After Ollie walks away, the discarded box glows green.
Whoo. I know I'm coming in at the end, but I...did not care for that. I don't know how planned this was, or if I missed all the set-up previously, but if Ollie is going to spend the last four pages of his series yelling at someone, maybe they should've appeared in the issue? Even in flashback? And I grew up on Oreo-eating JLI J'onn; it is virtually impossible for me to believe he would be this kind of dick. Unless Ollie was somehow more annoying than Blue Beetle, Booster Gold, and Guy Gardner at their worst. ("This is an ancient Martian artifact. It is imperative you keep it out of enemy hands. Now go! Run!" "...this looks like your coffee cup, J'onn." "I could make you believe it, or you could get out of my office.") Either J'onn thinks Ollie is less than useless and gave him a busy-box; or he gave him an invisible super-weapon that Ollie then threw away...
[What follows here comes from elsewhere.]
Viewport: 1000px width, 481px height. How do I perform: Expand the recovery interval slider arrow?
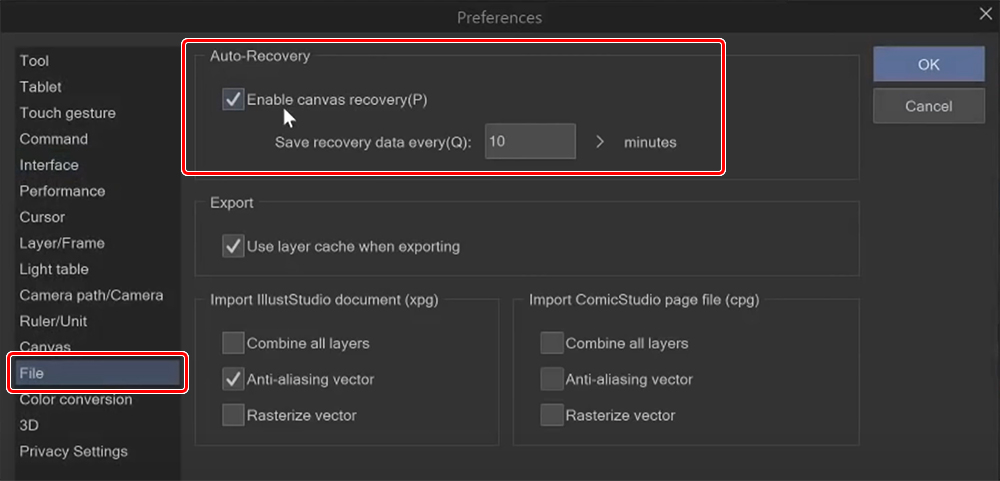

I think at some point since the TV show, DC tried to bring Felicity Smoak into the comics series, but comic fans refuse to have him with anybody except Black Canary. And I think Canary has a lot of fans that prefer her with the Birds of Prey or solo or the JSA or the JLA; just without Ollie. Probably some subset of both want Ollie to have a sidekick or partner like Roy or Emiko, while another insist he be a solo act...somewhere in that Venn diagram is a smaller group of "people paying money for Green Arrow comics," which probably explains this last issue as well as anything.